Dataset entries:
-------

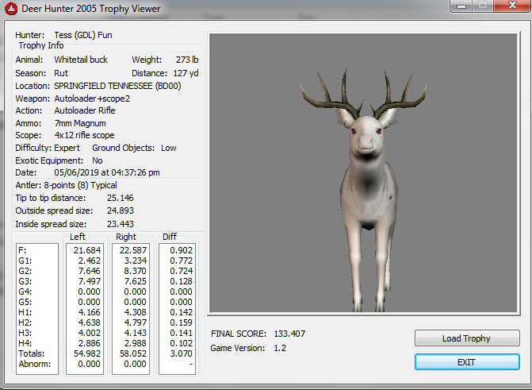Select the tip to tip distance 25.146
This screenshot has height=390, width=532.
coord(120,198)
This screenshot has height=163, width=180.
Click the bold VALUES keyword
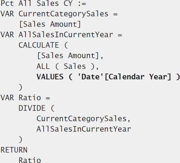(50, 77)
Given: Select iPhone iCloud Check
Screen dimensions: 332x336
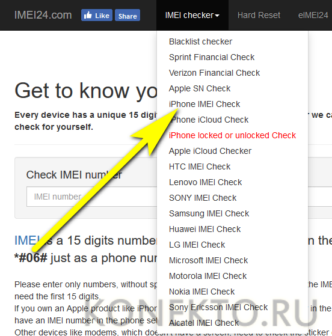Looking at the screenshot, I should coord(209,120).
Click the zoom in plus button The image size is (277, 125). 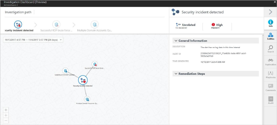[x=6, y=115]
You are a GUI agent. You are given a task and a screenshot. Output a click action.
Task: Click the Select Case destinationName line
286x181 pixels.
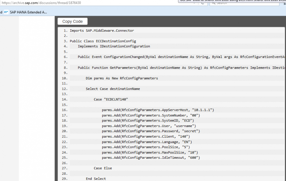coord(113,89)
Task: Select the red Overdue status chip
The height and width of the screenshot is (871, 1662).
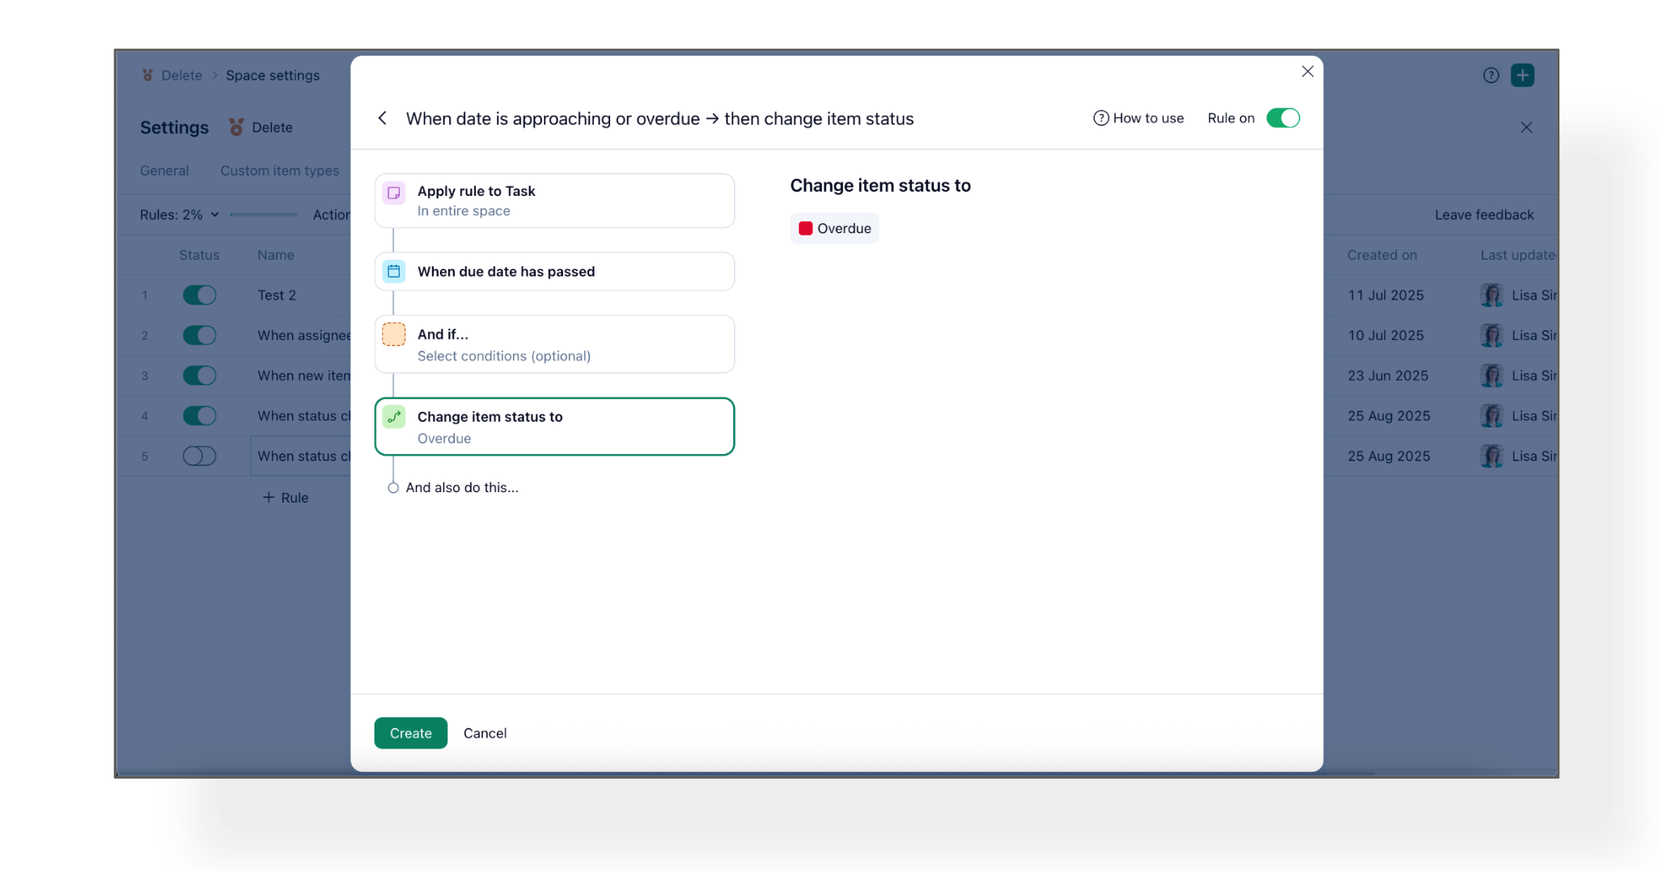Action: 834,228
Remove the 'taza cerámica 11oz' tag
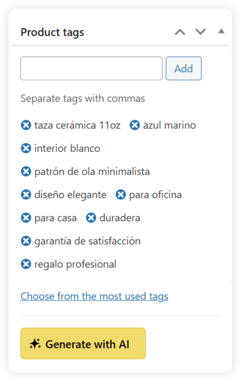The height and width of the screenshot is (383, 243). click(26, 125)
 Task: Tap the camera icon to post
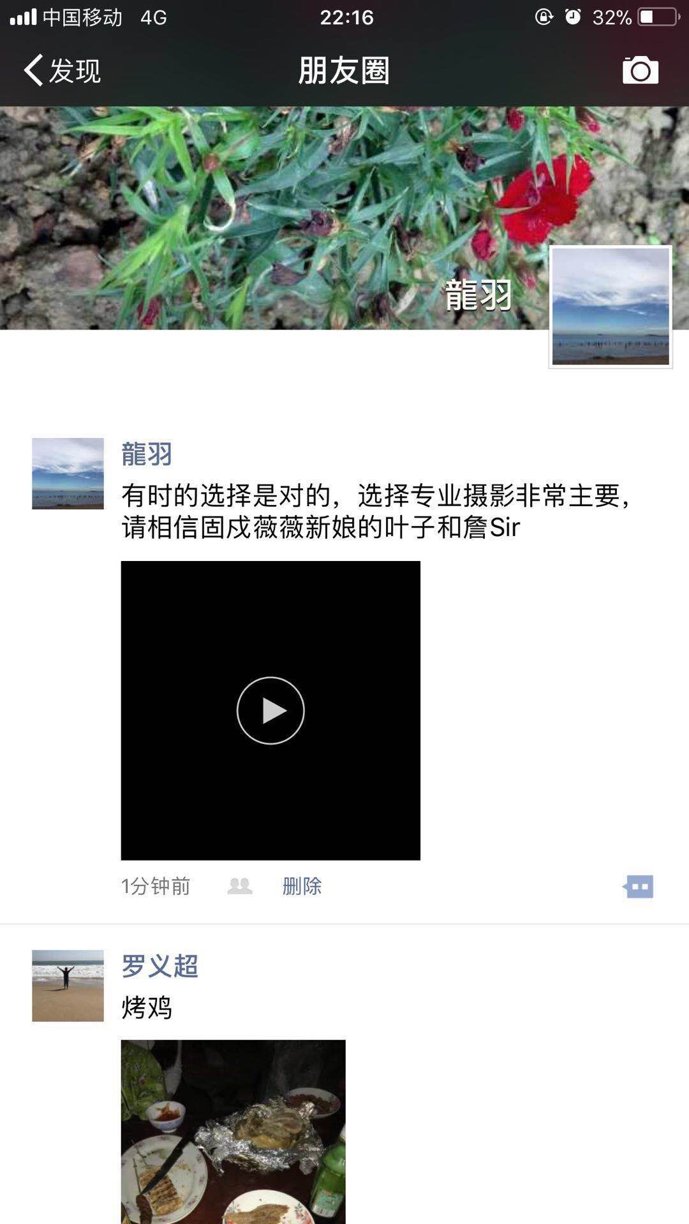click(641, 70)
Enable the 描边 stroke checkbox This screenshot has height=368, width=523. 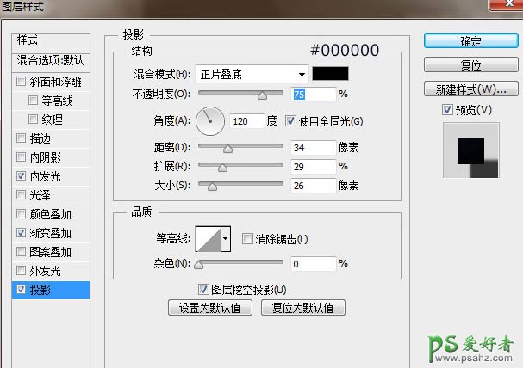coord(21,138)
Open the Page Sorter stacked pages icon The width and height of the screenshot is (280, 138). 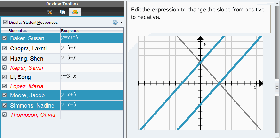(62, 12)
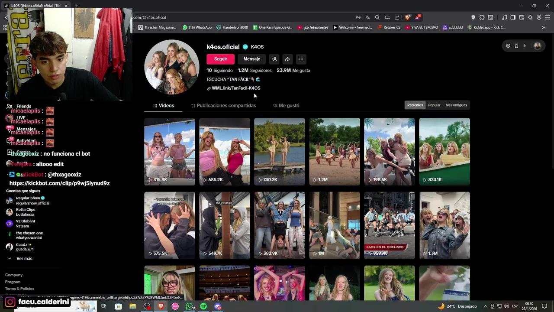Switch to Publicaciones compartidas tab
This screenshot has width=554, height=312.
click(223, 106)
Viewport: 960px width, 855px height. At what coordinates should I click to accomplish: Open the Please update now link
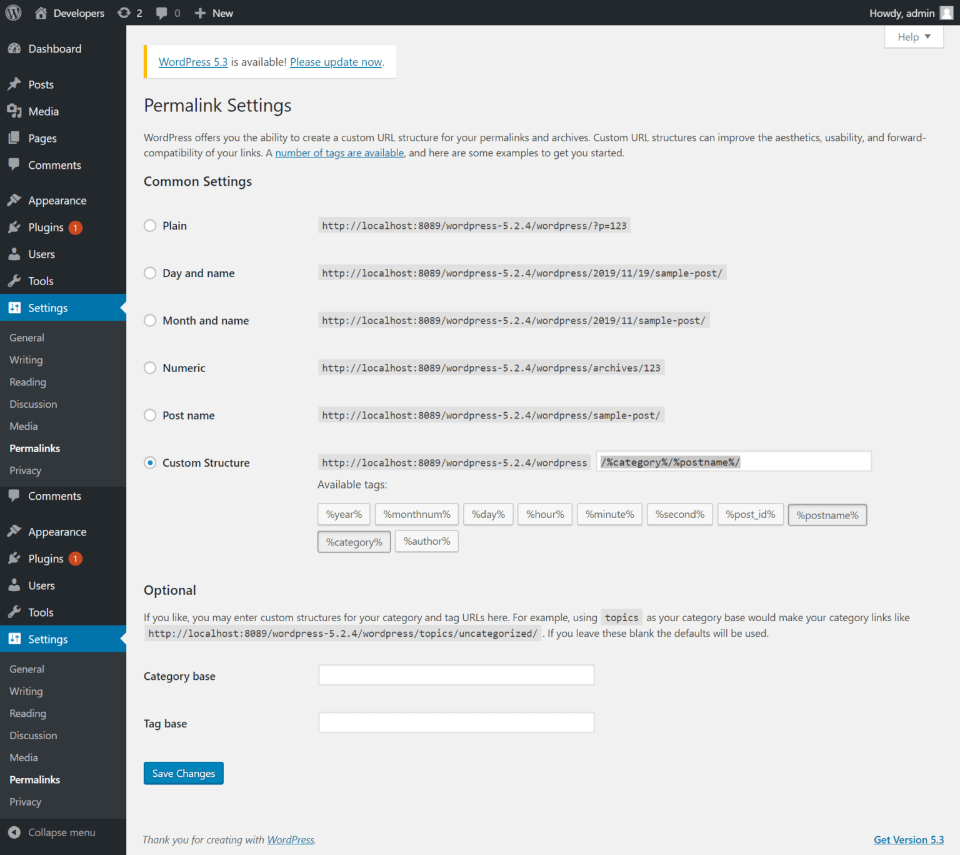tap(336, 62)
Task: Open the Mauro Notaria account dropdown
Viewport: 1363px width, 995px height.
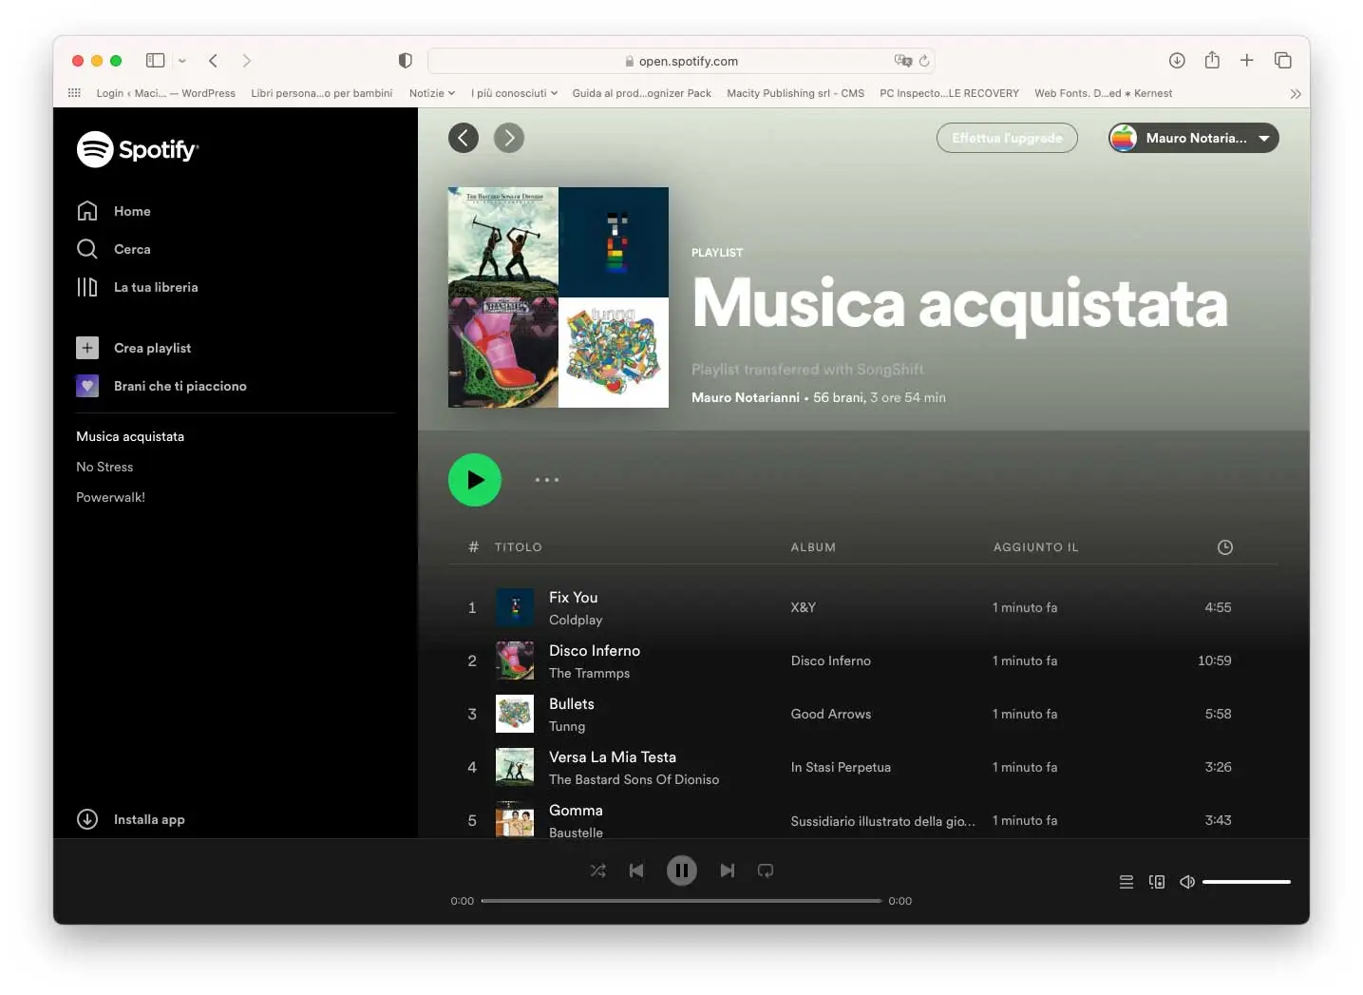Action: point(1192,138)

-------

What is being asked -
Find the line that contains "Task: Open the Mauro Notaria account dropdown". Reproduce it and every later line of the records exactly, minus the pictures.

Exercise output -
Task: Open the Mauro Notaria account dropdown
Viewport: 1363px width, 995px height.
Action: point(1192,138)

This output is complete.